>> BEGIN SUPPLIED PASSAGE

Ahmed Sheikh, a 42-year-old computer engineer who works in civil aviation, rigged the room's internet system. A cable leads from a large satellite dish on the roof through a hole in the wall to a receiver, which then connects to wireless routers. Most of the laptops connect directly to the routers by Ethernet cables, though on Saturday afternoon, the connection was hampered by heavy wind, intermittent rain and cloudy skies.
"You're getting two kilobytes a second, it's worthless," Sanalla told one of the other men trying to upload videos to YouTube.
At another laptop, 26-year-old Ahmed Yacoub was setting up an Arabic-language Wordpress blog: "The Voice of the February 17 Revolution" – named after the “day of rage” when the protests in Libya began to turn into a violent uprising.

>> END SUPPLIED PASSAGE
>> BEGIN DATASET EXCERPTS

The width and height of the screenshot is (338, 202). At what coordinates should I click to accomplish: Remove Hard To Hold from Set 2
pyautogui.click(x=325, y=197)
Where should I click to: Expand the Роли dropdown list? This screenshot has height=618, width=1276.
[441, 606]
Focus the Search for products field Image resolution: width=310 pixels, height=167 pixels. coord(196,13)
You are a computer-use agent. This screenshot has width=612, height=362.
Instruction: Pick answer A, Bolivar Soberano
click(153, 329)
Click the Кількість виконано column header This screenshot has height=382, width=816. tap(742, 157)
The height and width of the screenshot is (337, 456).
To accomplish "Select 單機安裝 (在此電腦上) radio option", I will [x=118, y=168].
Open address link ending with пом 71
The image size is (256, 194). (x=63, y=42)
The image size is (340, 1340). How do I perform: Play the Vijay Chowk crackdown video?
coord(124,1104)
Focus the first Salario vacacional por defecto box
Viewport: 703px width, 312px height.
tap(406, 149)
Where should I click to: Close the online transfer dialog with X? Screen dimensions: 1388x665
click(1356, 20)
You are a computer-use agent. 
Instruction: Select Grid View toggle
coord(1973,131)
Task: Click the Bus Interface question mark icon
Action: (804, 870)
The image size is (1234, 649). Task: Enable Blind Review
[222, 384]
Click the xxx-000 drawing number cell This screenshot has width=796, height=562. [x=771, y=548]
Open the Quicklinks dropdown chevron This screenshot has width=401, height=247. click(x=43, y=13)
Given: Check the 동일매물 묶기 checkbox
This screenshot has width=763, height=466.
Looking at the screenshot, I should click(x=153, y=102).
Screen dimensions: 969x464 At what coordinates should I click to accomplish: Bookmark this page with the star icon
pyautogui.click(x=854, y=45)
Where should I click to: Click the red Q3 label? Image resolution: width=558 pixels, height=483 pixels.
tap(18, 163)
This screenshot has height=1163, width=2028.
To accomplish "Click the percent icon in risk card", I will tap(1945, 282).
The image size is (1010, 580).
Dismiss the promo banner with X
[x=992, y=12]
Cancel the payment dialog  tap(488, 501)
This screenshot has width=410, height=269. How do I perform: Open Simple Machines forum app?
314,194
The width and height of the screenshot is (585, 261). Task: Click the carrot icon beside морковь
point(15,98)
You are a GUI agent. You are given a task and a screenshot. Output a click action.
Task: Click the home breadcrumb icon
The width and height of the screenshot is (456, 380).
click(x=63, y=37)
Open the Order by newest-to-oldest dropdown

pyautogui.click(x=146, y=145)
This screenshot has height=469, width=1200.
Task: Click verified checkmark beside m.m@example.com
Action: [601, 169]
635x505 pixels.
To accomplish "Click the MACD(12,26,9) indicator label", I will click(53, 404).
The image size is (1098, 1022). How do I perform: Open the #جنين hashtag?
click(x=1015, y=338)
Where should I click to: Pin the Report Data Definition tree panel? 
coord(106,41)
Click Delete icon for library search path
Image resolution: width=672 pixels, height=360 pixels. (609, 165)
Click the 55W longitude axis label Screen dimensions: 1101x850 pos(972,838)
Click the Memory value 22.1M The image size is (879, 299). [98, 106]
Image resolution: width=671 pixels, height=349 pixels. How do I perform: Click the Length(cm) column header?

>> END DATASET EXCERPTS

WHAT YOU WILL DO:
1) Answer these questions about the passage describing the room's internet setup, using only what it states.
(a) What is Ahmed Sheikh's occupation?
(b) What transfer rate did Sanalla tell one of the men he was getting?
(c) What name did Ahmed Yacoub give his Arabic-language blog?
2) Write the next paragraph of the passage about the room's internet setup, continuing after its final sentence.

TASK RESPONSES:
1)
(a) He is a computer engineer who works in civil aviation.
(b) Two kilobytes a second.
(c) "The Voice of the February 17 Revolution."

2)
Yacoub, who studies media and programming at Garyounis, said he and other Libyans gained "courage and guidance" from the revolutions in Egypt and Tunisia. Egyptians have been assisting the Libyan uprising, not only by ferrying aid across the liberated eastern border between the two countries, but by carrying media out of the internet blackout in Libya to upload in Egyptian border towns and by sharing tactical advice on how to confront a repressive government crackdown, Sanalla said.
Between the onset of heavy fighting on the 17th and the 21st, he said, protesters in Benghazi were suffering under a total internet blackout. Then Sheikh came and arranged his ad-hoc system. On Saturday, they had just arranged to make phone calls through the satellite connection and could now conduct Skype phone calls with the outside world. Sanalla had been reaching out to international media organisations such as CNN and the BBC using the program’s chat capability.